Introduction and examples of learning from crisis
- Aristotle Onassis counselled, “It is during our darkest moments that we must focus to see the light.” So, even as we, along with millions of our fellow citizens, observe the curfew while under a lockdown, this hiatus offers a rare opportunity to reflect and take the long view.
- The way human society behaves after a crisis can vary significantly.
- Germany’s abiding obsession with fiscal discipline and aversion to inflation, even today, can be traced to lessons learned during the 1920s, when that country experienced devastating hyperinflation.
- The 9/11 attacks, and India’s own tragedy of 26/11, fundamentally altered our perspectives on safety in public spaces, and we have come to accept intrusive security checks as a price we must pay.
Will the COVID-19 pandemic change the way we behave?
- If there can be any enduring takeaway from the social and economic cost imposed by COVID-19, it must be that our much-vaunted modern and technologically sophisticated society can be humbled by nature operating at its most microscopic scale.
- At this scale, the speed of replication and proliferation is astounding and, within a few weeks from its first manifestation, the virus has brought a globally connected economy to a standstill, and endangered the lives of total strangers across all continents.
- At the same time, almost silently, at the other end of the scale, a slow but perceptible escalation of climate calamities, including more severe storms, more destructive forest fires and faster melting of glaciers, indicate a carbon-emissions-triggered crisis where nature in reacting on a macro scale.

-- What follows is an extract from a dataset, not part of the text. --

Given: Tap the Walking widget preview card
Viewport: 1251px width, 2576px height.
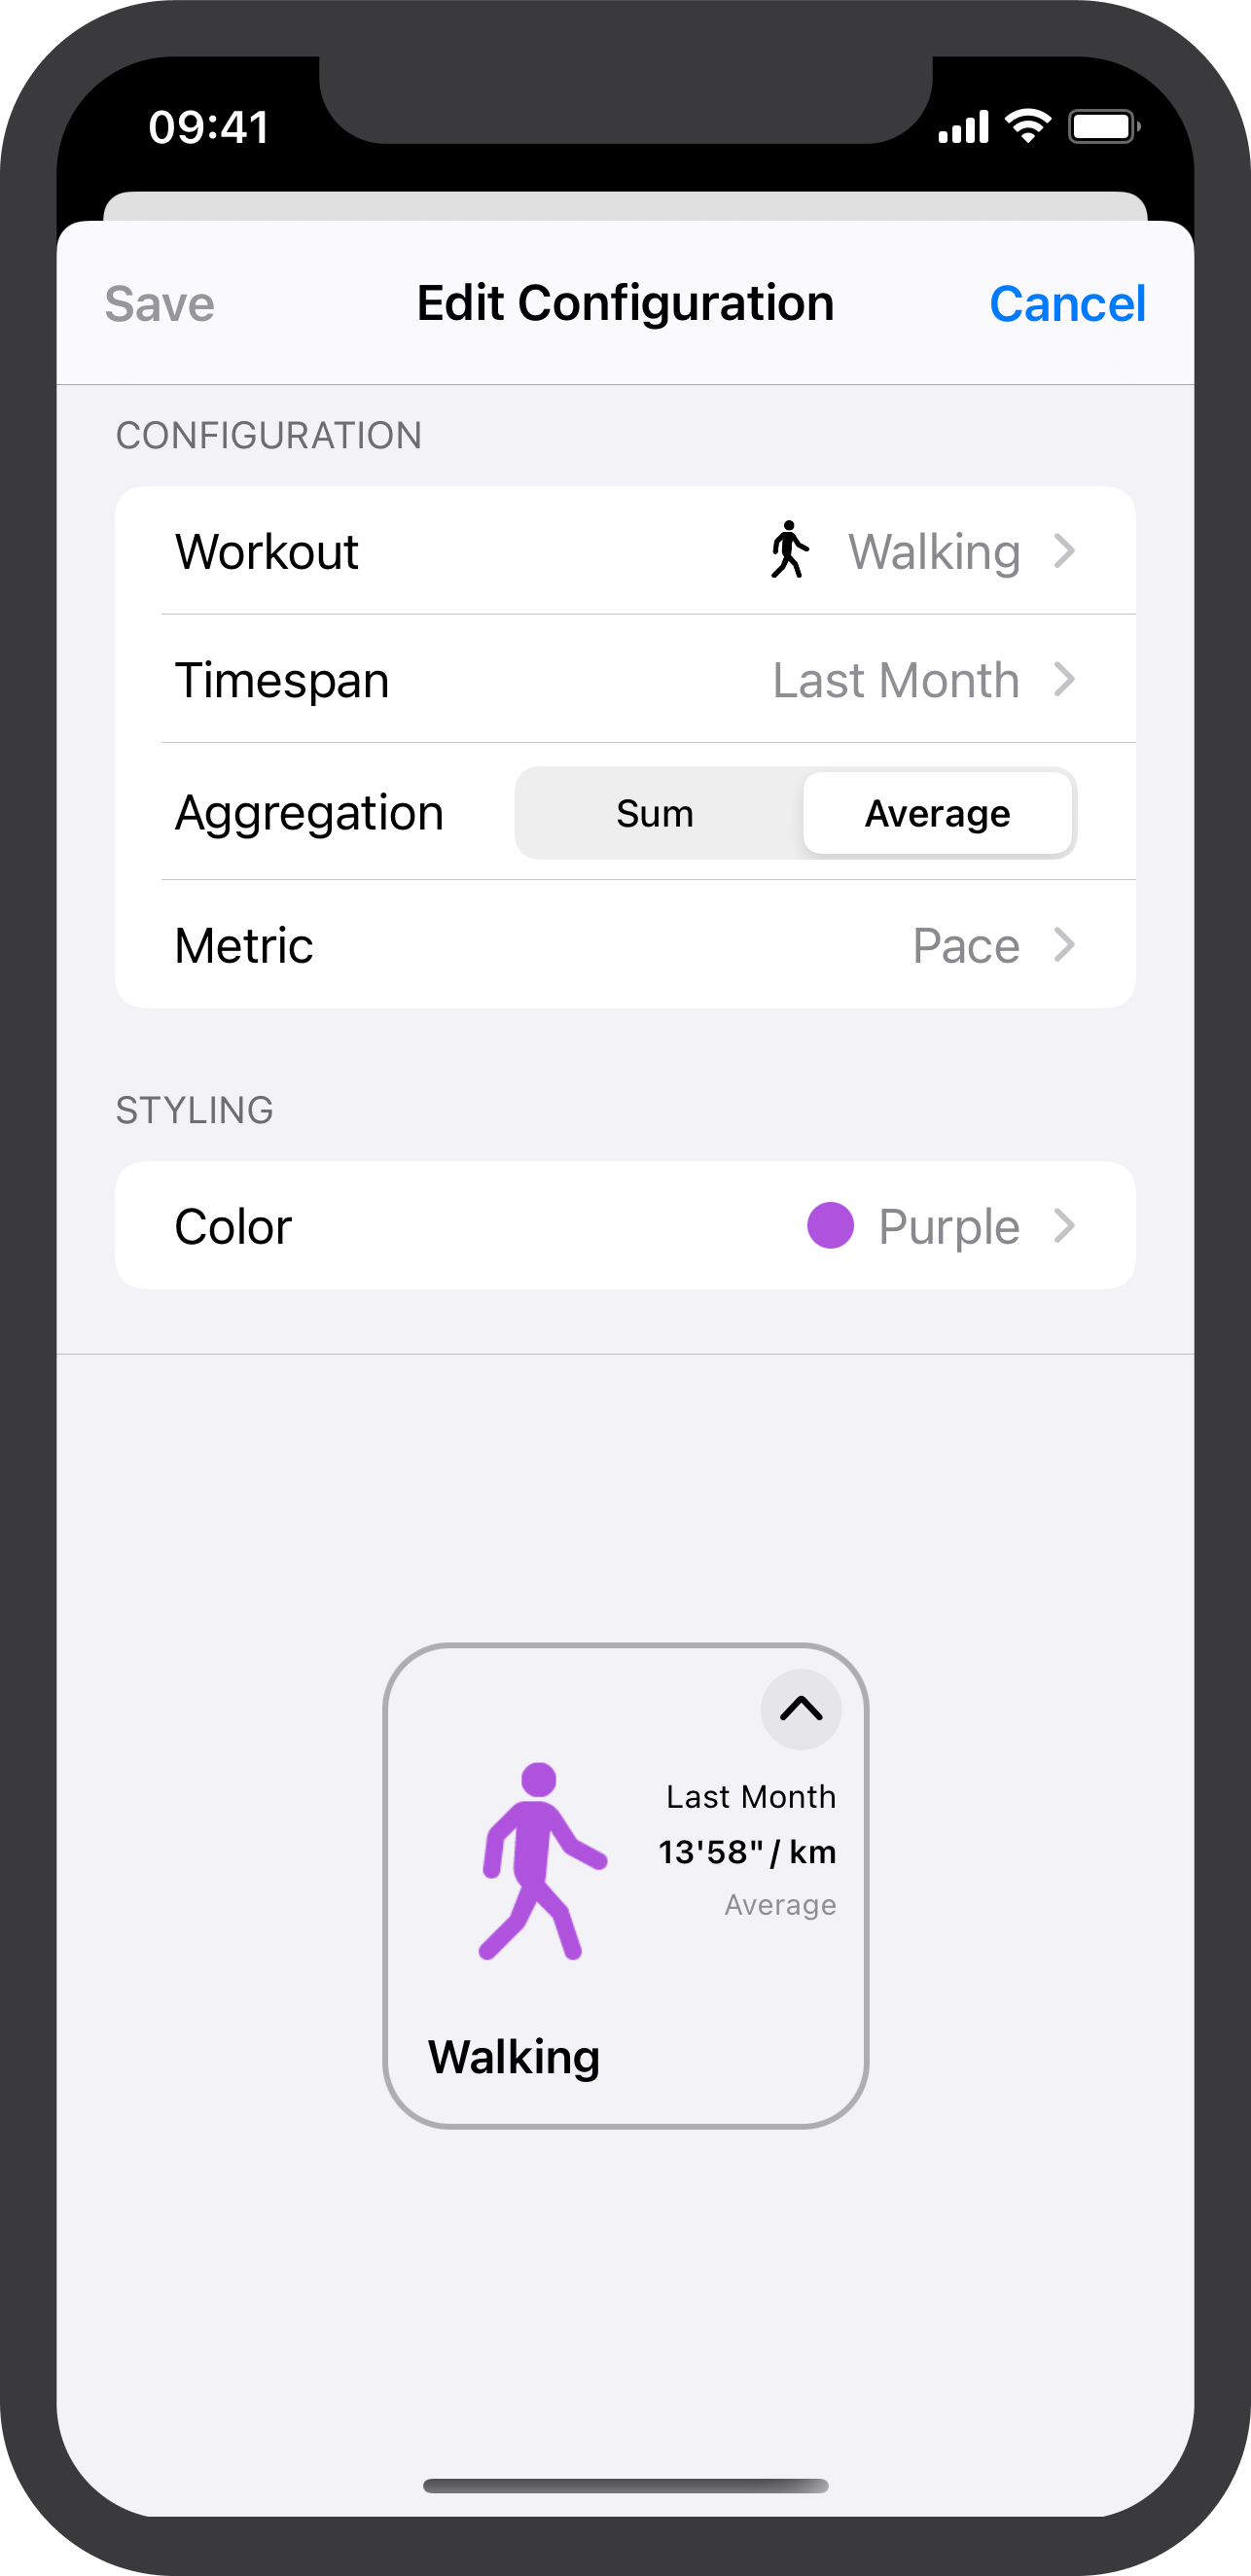Looking at the screenshot, I should tap(625, 1886).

- The sobering conclusion is that our armoury is inadequate to deal with either end of nature’s scale of intervention.
What can we, as a society do?
- To start with, it would help to shed some of the chutzpah that we have allowed ourselves to adopt through the 20th century — that we can develop technologies to overcome nature and re-shape our environment.
- There is no doubt progress in science and technology has served humanity well over centuries and they will continue to be called upon to serve society for centuries to come.
- What we will need, however, is an outlook that seeks to harness our knowledge of science to work in harmony with nature, rather than attempt to bulldoze it.
Conclusion
- In all of this, nature seems to expect of us a certain economy of consumption and gentleness of impact.
- A human society that is sympathetic to and in harmony with our environment, and where human beings listen to and nurture their selves, may be an enduring recipe for a safer future.
- India has a long heritage of nurturing one’s inner self — yoga and meditation have been adopted globally as secular exercises for a more robust constitution.
- India also has a long tradition of dealing with frugality as a virtue and can easily relate to what in ancient Greece was revered as gaia — dealing with the earth as our mother.
- These can be timeless lessons as human society seeks closer harmony with nature, to take us on to a safer trajectory in a post COVID-19 world.